Recipe: Healthy Roasted Chicken & Veggies

Description: A vibrant, one-pan wonder featuring juicy chicken breast and a rainbow of caramelized vegetables. It’s seasoned with a Mediterranean-inspired herb blend that makes healthy eating feel like a cheat meal.

  • Prep time: 15 minutes

  • Cook time: 25–30 minutes

  • Servings: 4

  • WW Points: Approx. 0-3 Points (depending on your specific plan and the amount of oil used).

Ingredients

  • 1.5 lbs Boneless, skinless chicken breasts, cut into 1-inch cubes

  • 2 cups Broccoli florets

  • 1 large Zucchini, sliced into half-moons

  • 1 cup Bell peppers (any color), chopped

  • 1 cup Red onion, wedged

  • 1 cup Cherry tomatoes

  • 2 tbsp Extra virgin olive oil

  • 1 tsp Garlic powder

  • 1 tsp Dried oregano

  • 1 tsp Smoked paprika

  • Salt & Pepper to taste

  • Optional: Fresh lemon wedges and parsley for garnish

Instructions

  1. Preheat & Prep: Preheat your oven to 200°C (400°F). Line a large sheet pan with parchment paper or spray lightly with non-stick cooking spray.

  2. Season: In a large bowl, toss the chicken cubes and all vegetables with olive oil, garlic powder, oregano, paprika, salt, and pepper. Ensure everything is evenly coated.

  3. Spread: Spread the mixture in a single layer on the baking sheet. Tip: Don’t crowd the pan, or the veggies will steam instead of roast.

  4. Roast: Bake for 20–25 minutes, or until the chicken reaches an internal temperature of $74^{\circ}C$ ($165^{\circ}F$) and the vegetables are tender-crisp.

  5. Finish: Squeeze fresh lemon juice over the top before serving to brighten the flavors.

Nutritional Info (Per Serving)

Nutrient Amount
Calories 285 kcal
Protein 38g
Total Fat 9g
Carbohydrates 12g
Fiber 4g

Tips & Notes

  • Uniformity is Key: Cut the chicken and harder veggies (like onions) into similar sizes so they finish cooking at the same time.

  • The “Zero Point” Hack: If you are on a plan where chicken is 0 points, you can reduce the olive oil to 1 tbsp and use a pump of olive oil spray instead to bring the total points down further.

  • Meal Prep: This holds up beautifully in the fridge for up to 4 days. It’s excellent served cold over a bed of spinach the next day.

Benefits

  • High Volume: You can eat a very large portion for very few calories.
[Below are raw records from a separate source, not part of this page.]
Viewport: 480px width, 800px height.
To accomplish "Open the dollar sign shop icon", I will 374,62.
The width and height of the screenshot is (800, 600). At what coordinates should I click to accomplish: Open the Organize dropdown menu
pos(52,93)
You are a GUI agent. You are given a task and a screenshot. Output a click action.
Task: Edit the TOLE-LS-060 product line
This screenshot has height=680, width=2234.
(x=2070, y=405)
  • Anti-Inflammatory: The combination of cruciferous vegetables (broccoli) and healthy fats (olive oil) supports heart health and reduces inflammation.

  • Metabolic Boost: The high protein content helps maintain muscle mass and keeps you full longer.

Q&A

Q: Can I use chicken thighs instead?

A: Yes, but keep in mind that chicken thighs will increase the WW Point count and fat content. They are more forgiving and stay juicier, though!
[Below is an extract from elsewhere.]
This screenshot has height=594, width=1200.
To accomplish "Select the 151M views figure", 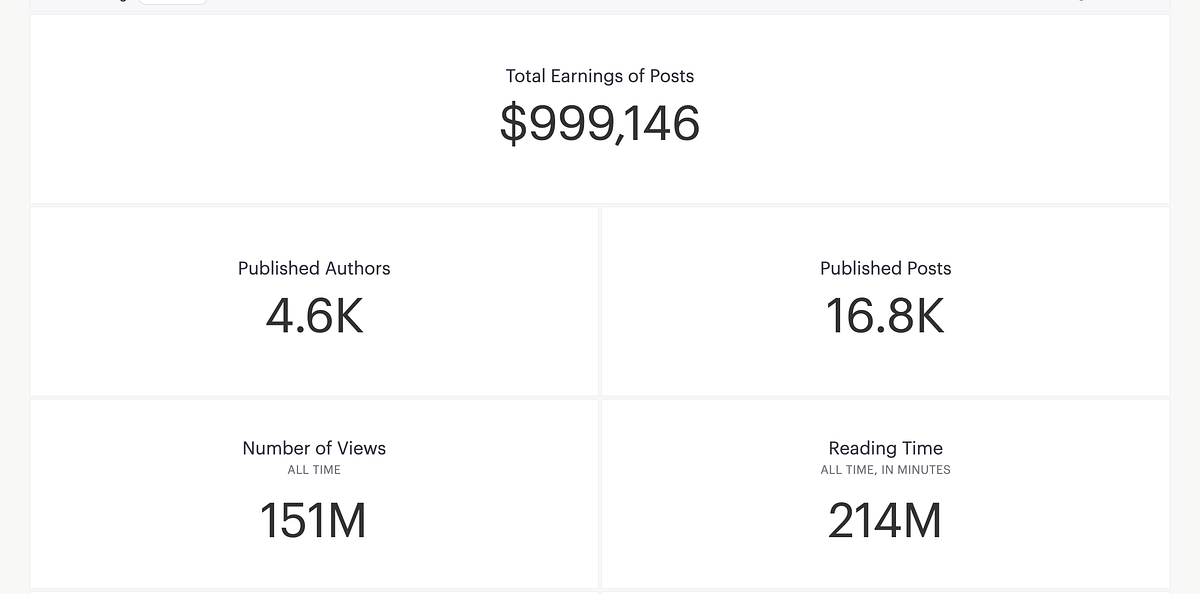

Q: My vegetables are mushy. What happened?

A: You likely overcrowded the pan. If the ingredients are touching too much, the moisture escaping creates steam. Use two pans if necessary!

Q: Can I swap the vegetables?

A: Absolutely. Asparagus, green beans, or cauliflower work great. Just avoid starchy veggies like potatoes if you’re trying to keep the Points at a minimum.